Depuis cette première alerte, Washington a depuis lors pris des mesures pour créer une chaîne d’approvisionnement en terres rares sur le sol américain. La part de la Chine dans la production de terres rares est tombée à environ 70 % l’année dernière, contre 90 % dix ans plus tôt, selon l’U.S. Geological Survey. Toutefois, dans le même temps, la Chine garde la mainmise sur le traitement des terres rares. La plupart des terres rares extraites aux États-Unis sont raffinées en Chine avant d’être réexpédiées aux États-Unis. Le retard des Etats-Unis comme de la plupart des pays est considérable. Un changement dans la fourniture de ces produits mettrait nombre d’industries dans une position extrêmement délicate.
Logique de blocs ?
Les terres et métaux rares sont l’enjeu d’une transition géopolitique majeure. Pour une poignée de cailloux, le monde peut se scinder en deux blocs économiques antagonistes face auxquels les autres pays et notamment l’Europe devront choisir leur camp. Si la Chine décidait d’utiliser le levier des terres rares pour peser sur les Américains, le monde des technologies, tel que nous le connaissons, risque purement et simplement de disparaître.
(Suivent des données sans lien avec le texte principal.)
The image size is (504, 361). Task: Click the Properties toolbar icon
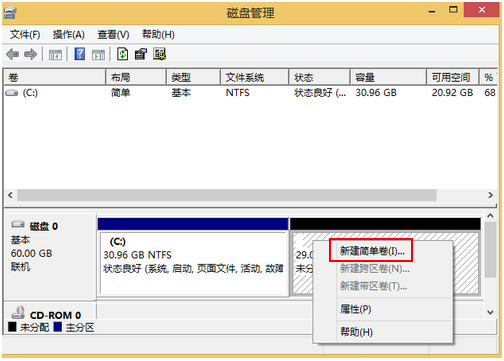[x=141, y=54]
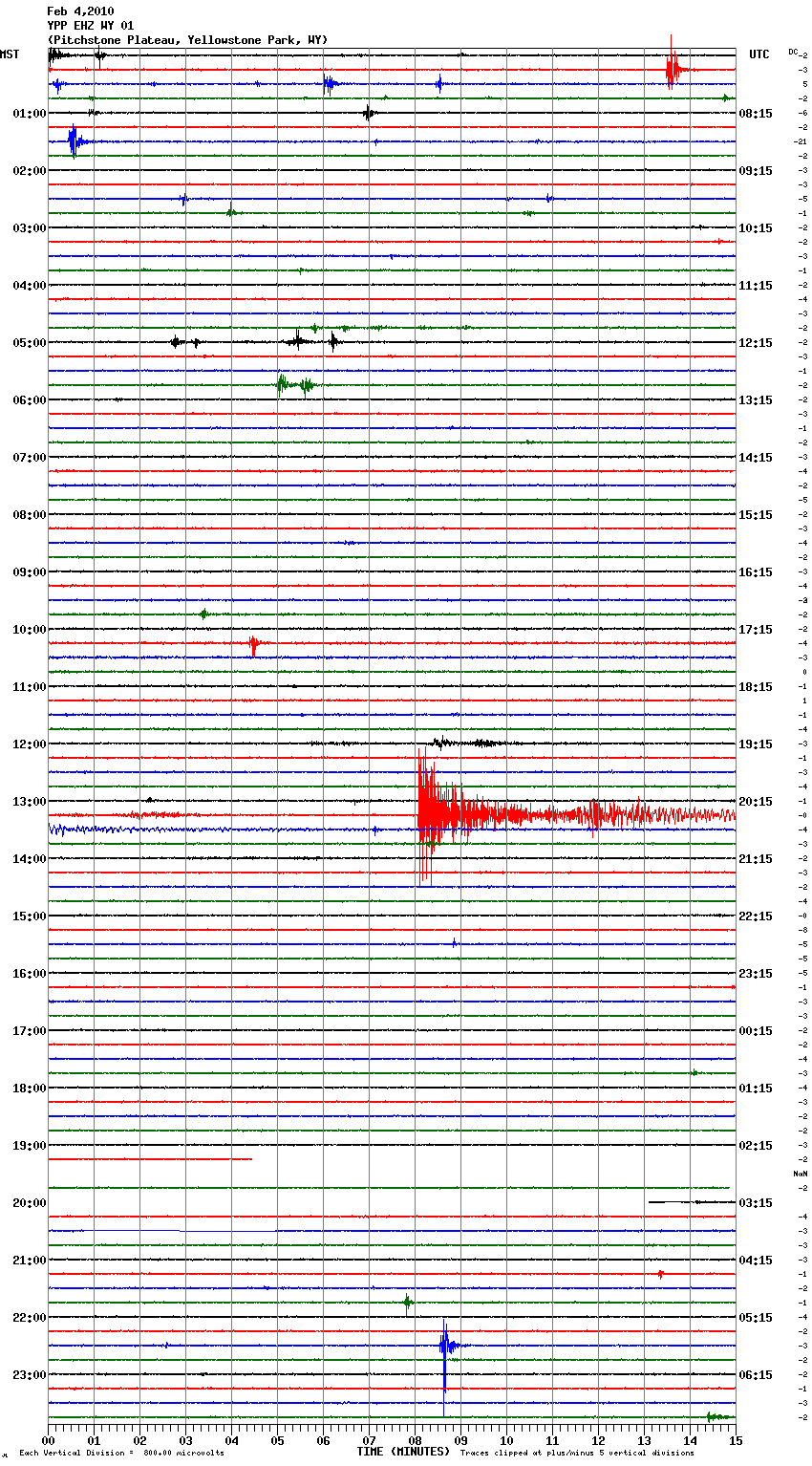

Le président Macron, a accordé une interview aux Échos et à Politico à bord de l’avion qui le ramenait de Canton à Paris, samedi 8 avril. Avait-il en tête cet enjeu des terres rares en déclarant « le grand risque » pour le Vieux Continent serait « de se retrouver entraîné dans des crises qui ne sont pas les nôtres, ce qui nous empêcherait de construire notre autonomie stratégique » ? « Le paradoxe », selon Emmanuel Macron, « serait que nous nous mettions à suivre la politique américaine, par une sorte de réflexe de panique. »
Ces déclarations du président de la République contre la « logique de bloc à bloc » ont suscité la crispation de certains en Europe et aux États-Unis. Selon Huffington Post, plusieurs observateurs et spécialistes des relations internationales, en France ou à l’étranger, estiment effectivement que les déclarations du président de la République sont, au mieux, malvenues. Le politiste et fondateur du think tank américain Eurasia Group, Ian Bremmer, pointe ainsi la contradiction du président français à insister sur la nécessité pour l’Europe de réduire sa dépendance militaire et stratégique vis-à-vis des États-Unis dans la guerre en Ukraine, sans s’attarder sur la dépendance [économique] vis-à-vis de la Chine.
De fait, cette déclaration de Macron à des journalistes dans un avion de retour de voyage officiel ne dit pas seulement la volonté présidentielle d’être allié plutôt qu’aligné avec les américains. Elle souligne aussi, en creux, par ses silences éloquents, notre dépendance totale vis-à-vis des Chinois, sur les matériaux les plus précieux pour notre survie technique et économique. Macron veut nous faire comprendre, implicitement, que si nous avons plus ou moins bien survécu à la coupure des énergies russes du fait de la guerre de Poutine, face à un sevrage des métaux rares décidé par Xi Jingping, nous ne survivrions tout simplement pas.